Copy each entry exactly, leaving nothing out.

[Start of section]

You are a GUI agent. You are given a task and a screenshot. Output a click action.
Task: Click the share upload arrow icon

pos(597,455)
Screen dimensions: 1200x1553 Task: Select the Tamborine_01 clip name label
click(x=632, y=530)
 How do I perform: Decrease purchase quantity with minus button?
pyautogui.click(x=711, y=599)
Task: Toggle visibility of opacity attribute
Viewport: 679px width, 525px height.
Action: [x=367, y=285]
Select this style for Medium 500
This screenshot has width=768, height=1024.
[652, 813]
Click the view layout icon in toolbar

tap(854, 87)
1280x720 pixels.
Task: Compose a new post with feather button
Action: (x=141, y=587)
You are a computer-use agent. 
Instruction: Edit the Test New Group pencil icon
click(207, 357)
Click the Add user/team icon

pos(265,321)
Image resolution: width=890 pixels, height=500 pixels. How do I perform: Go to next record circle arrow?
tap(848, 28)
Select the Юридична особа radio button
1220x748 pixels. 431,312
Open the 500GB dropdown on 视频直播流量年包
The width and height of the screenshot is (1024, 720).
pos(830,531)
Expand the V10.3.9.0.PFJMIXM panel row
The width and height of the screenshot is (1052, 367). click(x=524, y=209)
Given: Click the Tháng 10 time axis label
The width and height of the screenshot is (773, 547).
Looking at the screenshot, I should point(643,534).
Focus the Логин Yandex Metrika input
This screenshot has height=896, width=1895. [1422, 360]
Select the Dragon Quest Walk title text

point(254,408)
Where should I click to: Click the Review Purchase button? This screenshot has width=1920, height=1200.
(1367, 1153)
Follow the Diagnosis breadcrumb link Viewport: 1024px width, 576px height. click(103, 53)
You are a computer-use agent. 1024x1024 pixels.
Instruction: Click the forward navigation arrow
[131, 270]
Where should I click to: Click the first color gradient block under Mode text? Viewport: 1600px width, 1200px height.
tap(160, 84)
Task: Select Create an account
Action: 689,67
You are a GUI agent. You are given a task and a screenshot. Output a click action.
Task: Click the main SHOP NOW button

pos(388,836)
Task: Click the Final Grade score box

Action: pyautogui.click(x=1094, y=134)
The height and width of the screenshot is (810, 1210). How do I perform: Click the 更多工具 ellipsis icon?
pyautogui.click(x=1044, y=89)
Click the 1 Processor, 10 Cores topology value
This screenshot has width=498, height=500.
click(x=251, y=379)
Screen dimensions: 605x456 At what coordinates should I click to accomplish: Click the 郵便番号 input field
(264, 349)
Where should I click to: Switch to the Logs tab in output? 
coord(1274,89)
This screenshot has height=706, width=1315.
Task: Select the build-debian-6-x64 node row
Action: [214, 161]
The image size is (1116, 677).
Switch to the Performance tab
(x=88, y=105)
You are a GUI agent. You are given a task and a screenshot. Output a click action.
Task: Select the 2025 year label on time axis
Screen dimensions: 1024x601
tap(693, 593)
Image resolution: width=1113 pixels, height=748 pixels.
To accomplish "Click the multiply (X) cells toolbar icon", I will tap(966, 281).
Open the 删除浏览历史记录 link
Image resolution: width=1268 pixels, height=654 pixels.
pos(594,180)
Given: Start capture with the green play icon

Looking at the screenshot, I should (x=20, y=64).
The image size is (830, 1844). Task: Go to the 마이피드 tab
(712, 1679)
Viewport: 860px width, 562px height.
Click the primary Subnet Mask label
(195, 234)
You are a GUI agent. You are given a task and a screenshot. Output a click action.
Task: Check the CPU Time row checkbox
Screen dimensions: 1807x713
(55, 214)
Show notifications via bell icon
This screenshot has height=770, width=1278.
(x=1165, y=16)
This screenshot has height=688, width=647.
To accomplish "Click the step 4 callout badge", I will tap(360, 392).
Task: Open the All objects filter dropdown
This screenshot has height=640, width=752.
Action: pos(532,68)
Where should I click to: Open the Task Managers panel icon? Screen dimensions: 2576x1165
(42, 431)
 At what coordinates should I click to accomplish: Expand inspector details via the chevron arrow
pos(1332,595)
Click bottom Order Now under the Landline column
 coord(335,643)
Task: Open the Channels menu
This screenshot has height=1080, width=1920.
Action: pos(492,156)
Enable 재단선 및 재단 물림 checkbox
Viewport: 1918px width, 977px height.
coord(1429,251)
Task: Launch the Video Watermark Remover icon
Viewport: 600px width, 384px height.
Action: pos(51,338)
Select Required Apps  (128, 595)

[End of section]

* Answer space
You are a GUI agent. You are given a task and a screenshot. Output a click action.
Task: Click the share upload arrow icon

pos(597,455)
Screen dimensions: 1200x1553 Task: Select the Tamborine_01 clip name label
click(x=632, y=530)
 How do I perform: Decrease purchase quantity with minus button?
pyautogui.click(x=711, y=599)
Task: Toggle visibility of opacity attribute
Viewport: 679px width, 525px height.
Action: [x=367, y=285]
Select this style for Medium 500
This screenshot has width=768, height=1024.
[652, 813]
Click the view layout icon in toolbar

tap(854, 87)
1280x720 pixels.
Task: Compose a new post with feather button
Action: (x=141, y=587)
You are a computer-use agent. 
Instruction: Edit the Test New Group pencil icon
click(207, 357)
Click the Add user/team icon

pos(265,321)
Image resolution: width=890 pixels, height=500 pixels. How do I perform: Go to next record circle arrow?
tap(848, 28)
Select the Юридична особа radio button
1220x748 pixels. 431,312
Open the 500GB dropdown on 视频直播流量年包
The width and height of the screenshot is (1024, 720).
pos(830,531)
Expand the V10.3.9.0.PFJMIXM panel row
The width and height of the screenshot is (1052, 367). click(x=524, y=209)
Given: Click the Tháng 10 time axis label
The width and height of the screenshot is (773, 547).
Looking at the screenshot, I should point(643,534).
Focus the Логин Yandex Metrika input
This screenshot has height=896, width=1895. [1422, 360]
Select the Dragon Quest Walk title text

point(254,408)
Where should I click to: Click the Review Purchase button? This screenshot has width=1920, height=1200.
(1367, 1153)
Follow the Diagnosis breadcrumb link Viewport: 1024px width, 576px height. click(103, 53)
You are a computer-use agent. 1024x1024 pixels.
Instruction: Click the forward navigation arrow
[131, 270]
Where should I click to: Click the first color gradient block under Mode text? Viewport: 1600px width, 1200px height.
tap(160, 84)
Task: Select Create an account
Action: 689,67
You are a GUI agent. You are given a task and a screenshot. Output a click action.
Task: Click the main SHOP NOW button

pos(388,836)
Task: Click the Final Grade score box

Action: pyautogui.click(x=1094, y=134)
The height and width of the screenshot is (810, 1210). How do I perform: Click the 更多工具 ellipsis icon?
pyautogui.click(x=1044, y=89)
Click the 1 Processor, 10 Cores topology value
This screenshot has width=498, height=500.
click(x=251, y=379)
Screen dimensions: 605x456 At what coordinates should I click to accomplish: Click the 郵便番号 input field
(264, 349)
Where should I click to: Switch to the Logs tab in output? 
coord(1274,89)
This screenshot has height=706, width=1315.
Task: Select the build-debian-6-x64 node row
Action: [214, 161]
The image size is (1116, 677).
Switch to the Performance tab
(x=88, y=105)
You are a GUI agent. You are given a task and a screenshot. Output a click action.
Task: Select the 2025 year label on time axis
Screen dimensions: 1024x601
tap(693, 593)
Image resolution: width=1113 pixels, height=748 pixels.
To accomplish "Click the multiply (X) cells toolbar icon", I will tap(966, 281).
Open the 删除浏览历史记录 link
Image resolution: width=1268 pixels, height=654 pixels.
pos(594,180)
Given: Start capture with the green play icon

Looking at the screenshot, I should (x=20, y=64).
The image size is (830, 1844). Task: Go to the 마이피드 tab
(712, 1679)
Viewport: 860px width, 562px height.
Click the primary Subnet Mask label
(195, 234)
You are a GUI agent. You are given a task and a screenshot. Output a click action.
Task: Check the CPU Time row checkbox
Screen dimensions: 1807x713
(55, 214)
Show notifications via bell icon
This screenshot has height=770, width=1278.
(x=1165, y=16)
This screenshot has height=688, width=647.
To accomplish "Click the step 4 callout badge", I will tap(360, 392).
Task: Open the All objects filter dropdown
This screenshot has height=640, width=752.
Action: pos(532,68)
Where should I click to: Open the Task Managers panel icon? Screen dimensions: 2576x1165
(42, 431)
 At what coordinates should I click to accomplish: Expand inspector details via the chevron arrow
pos(1332,595)
Click bottom Order Now under the Landline column
 coord(335,643)
Task: Open the Channels menu
This screenshot has height=1080, width=1920.
Action: pos(492,156)
Enable 재단선 및 재단 물림 checkbox
Viewport: 1918px width, 977px height.
coord(1429,251)
Task: Launch the Video Watermark Remover icon
Viewport: 600px width, 384px height.
Action: pos(51,338)
Select Required Apps  (128, 595)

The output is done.